My laboratory is studying the neuromuscular mechanisms underlying the transition from acute to chronic pain following whiplash injuries from a motor vehicle crash (MVC).

Many of our ongoing experiments focus on the use of structural and advanced magnetic resonance imaging (MRI) applications to quantify the temporal development of paraspinal muscle degeneration and altered metabolism of the spinal cord as potential cellular and molecular substrates of persistent pain following whiplash injuries. Broad applications of my work includes preventing, diagnosing, and treating whiplash related pain and its sequelae. This research is based on my clinical and research experience and has expanded through interdisciplinary efforts involving the fields of magnetic resonance physics, radiology, biomedical engineering, neurophysiology and physical therapy.

Recent experiments have focused on the temporal development of muscle fatty infiltrates on structural MRI and their role in the transition to chronic pain. We are also using advanced imaging applications (MR spectroscopy and diffusion weighted imaging) of the spinal cord and soft-aqueous tissues following whiplash injury and other neuromusculoskeletal conditions to better understand the cellular and systems changes involved in the development of chronic pain.

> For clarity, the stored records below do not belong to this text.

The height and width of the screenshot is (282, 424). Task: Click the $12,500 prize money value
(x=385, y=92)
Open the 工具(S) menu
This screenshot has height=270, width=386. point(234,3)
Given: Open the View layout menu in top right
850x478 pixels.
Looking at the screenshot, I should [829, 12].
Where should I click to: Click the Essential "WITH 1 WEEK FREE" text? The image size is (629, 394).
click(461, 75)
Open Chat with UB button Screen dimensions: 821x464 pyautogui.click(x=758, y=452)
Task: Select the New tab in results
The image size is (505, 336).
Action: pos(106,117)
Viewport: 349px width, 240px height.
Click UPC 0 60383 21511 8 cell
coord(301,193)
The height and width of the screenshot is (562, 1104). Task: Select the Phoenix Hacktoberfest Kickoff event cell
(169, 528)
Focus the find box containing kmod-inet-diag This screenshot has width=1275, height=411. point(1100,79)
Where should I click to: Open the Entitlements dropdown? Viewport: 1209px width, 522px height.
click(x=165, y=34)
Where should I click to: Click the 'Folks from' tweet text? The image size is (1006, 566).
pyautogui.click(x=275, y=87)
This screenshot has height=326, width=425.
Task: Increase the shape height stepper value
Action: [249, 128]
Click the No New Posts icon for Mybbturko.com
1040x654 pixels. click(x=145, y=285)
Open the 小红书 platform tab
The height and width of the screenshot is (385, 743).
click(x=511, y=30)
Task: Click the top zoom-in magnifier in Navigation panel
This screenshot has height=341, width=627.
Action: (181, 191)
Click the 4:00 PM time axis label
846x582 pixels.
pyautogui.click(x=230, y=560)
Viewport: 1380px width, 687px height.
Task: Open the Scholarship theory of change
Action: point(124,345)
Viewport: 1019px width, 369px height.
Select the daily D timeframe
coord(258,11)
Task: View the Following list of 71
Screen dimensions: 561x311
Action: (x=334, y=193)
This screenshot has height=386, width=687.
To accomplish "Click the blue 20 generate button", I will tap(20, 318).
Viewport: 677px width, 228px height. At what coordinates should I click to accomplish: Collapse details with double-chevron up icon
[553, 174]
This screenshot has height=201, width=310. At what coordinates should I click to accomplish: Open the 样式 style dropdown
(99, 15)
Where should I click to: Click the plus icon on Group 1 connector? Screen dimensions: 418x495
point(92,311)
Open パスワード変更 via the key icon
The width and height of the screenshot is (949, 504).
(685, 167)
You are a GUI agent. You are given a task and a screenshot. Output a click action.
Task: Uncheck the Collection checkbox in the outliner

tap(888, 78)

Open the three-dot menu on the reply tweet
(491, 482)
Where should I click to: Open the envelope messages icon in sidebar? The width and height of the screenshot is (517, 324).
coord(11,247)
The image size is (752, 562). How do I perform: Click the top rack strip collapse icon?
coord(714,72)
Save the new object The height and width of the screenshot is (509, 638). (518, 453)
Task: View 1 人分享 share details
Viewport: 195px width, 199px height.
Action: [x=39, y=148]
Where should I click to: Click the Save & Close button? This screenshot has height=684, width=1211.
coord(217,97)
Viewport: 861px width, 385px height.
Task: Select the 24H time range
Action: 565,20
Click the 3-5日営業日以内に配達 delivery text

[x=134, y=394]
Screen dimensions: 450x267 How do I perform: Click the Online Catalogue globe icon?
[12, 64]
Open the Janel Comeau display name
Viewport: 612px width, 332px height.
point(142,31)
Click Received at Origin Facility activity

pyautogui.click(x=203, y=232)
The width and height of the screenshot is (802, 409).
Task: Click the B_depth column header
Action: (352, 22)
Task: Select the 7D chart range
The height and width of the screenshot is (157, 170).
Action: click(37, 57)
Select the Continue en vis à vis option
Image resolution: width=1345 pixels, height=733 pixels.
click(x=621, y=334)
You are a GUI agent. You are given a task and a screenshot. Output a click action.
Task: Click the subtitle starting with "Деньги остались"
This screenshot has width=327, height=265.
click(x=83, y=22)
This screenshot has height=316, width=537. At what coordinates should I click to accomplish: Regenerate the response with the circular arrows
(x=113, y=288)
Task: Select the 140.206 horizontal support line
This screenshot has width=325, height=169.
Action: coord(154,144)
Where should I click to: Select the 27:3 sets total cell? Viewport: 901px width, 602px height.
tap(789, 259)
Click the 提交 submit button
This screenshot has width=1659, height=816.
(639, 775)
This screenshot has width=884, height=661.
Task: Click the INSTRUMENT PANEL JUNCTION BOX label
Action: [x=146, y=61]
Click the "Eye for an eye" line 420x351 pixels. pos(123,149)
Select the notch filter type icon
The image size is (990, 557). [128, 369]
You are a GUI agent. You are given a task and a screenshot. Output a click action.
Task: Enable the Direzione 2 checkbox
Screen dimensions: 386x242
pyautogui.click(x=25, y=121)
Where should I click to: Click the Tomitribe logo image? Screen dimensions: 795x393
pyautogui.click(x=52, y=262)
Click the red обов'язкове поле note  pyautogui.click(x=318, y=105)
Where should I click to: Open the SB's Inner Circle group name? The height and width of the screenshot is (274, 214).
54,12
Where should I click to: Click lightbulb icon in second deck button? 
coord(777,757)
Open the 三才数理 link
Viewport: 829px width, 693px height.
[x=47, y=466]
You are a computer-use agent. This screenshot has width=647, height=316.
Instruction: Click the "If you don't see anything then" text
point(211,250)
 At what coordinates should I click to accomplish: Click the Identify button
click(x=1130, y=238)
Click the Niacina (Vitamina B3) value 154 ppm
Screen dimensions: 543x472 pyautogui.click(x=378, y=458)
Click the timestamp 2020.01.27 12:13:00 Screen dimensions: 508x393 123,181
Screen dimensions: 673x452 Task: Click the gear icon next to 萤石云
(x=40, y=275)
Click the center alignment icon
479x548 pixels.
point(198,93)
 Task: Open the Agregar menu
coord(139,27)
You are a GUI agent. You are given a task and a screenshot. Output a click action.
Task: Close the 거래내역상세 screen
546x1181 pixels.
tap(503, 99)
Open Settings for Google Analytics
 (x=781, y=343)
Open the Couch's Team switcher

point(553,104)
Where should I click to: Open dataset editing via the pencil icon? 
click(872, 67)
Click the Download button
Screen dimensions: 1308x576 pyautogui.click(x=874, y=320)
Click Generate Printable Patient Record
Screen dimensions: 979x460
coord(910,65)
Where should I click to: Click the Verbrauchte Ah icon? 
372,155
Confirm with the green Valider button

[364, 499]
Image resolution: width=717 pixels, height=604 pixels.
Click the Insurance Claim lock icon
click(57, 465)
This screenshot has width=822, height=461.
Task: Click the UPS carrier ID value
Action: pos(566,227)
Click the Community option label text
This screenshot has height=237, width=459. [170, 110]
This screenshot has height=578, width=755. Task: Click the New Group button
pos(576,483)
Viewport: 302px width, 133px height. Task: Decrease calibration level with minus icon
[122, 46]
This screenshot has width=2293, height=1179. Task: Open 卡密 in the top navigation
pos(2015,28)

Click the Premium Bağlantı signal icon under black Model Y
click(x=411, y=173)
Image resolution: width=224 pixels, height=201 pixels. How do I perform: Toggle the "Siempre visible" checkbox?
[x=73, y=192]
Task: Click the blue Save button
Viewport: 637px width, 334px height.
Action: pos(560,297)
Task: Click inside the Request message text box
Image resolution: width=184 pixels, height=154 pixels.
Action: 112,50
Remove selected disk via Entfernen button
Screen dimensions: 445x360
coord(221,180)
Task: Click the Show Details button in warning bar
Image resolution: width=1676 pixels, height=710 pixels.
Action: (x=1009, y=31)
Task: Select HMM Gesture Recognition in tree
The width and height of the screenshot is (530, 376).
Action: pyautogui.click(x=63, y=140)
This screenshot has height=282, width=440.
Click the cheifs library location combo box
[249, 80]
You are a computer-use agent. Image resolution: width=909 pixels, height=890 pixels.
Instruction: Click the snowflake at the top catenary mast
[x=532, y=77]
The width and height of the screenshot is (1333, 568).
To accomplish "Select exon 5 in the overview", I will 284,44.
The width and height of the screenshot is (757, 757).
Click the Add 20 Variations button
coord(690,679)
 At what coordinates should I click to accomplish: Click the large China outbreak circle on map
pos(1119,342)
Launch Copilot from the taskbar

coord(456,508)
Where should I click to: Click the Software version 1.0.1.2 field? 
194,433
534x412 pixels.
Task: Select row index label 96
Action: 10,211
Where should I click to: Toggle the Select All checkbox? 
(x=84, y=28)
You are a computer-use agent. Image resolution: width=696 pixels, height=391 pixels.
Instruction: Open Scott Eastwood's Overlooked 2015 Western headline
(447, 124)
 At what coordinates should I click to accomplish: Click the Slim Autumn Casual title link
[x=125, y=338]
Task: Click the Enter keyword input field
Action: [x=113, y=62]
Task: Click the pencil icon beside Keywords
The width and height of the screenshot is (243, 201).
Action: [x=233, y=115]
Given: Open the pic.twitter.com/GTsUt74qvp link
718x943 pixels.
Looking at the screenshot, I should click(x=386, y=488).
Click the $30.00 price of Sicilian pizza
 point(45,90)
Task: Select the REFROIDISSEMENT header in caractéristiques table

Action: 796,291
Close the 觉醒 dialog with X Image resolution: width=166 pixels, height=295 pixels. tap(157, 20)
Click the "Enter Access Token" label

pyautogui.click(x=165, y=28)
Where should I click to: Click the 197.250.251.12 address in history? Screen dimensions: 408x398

The goal of these experiments is to use them to assist in exploring and developing more informed treatments for whiplash and other neuromusculoskeletal conditions.

Other ongoing and developing experimental lines include high field MRI applications in rats and humans to understand parallels between peripheral and central nervous system functioning in rats and humans; the effects of stress on cord metabolism and muscle structure and functioning and the exploration of neuroprotective measures in the acute stages of traumatic spinal injury.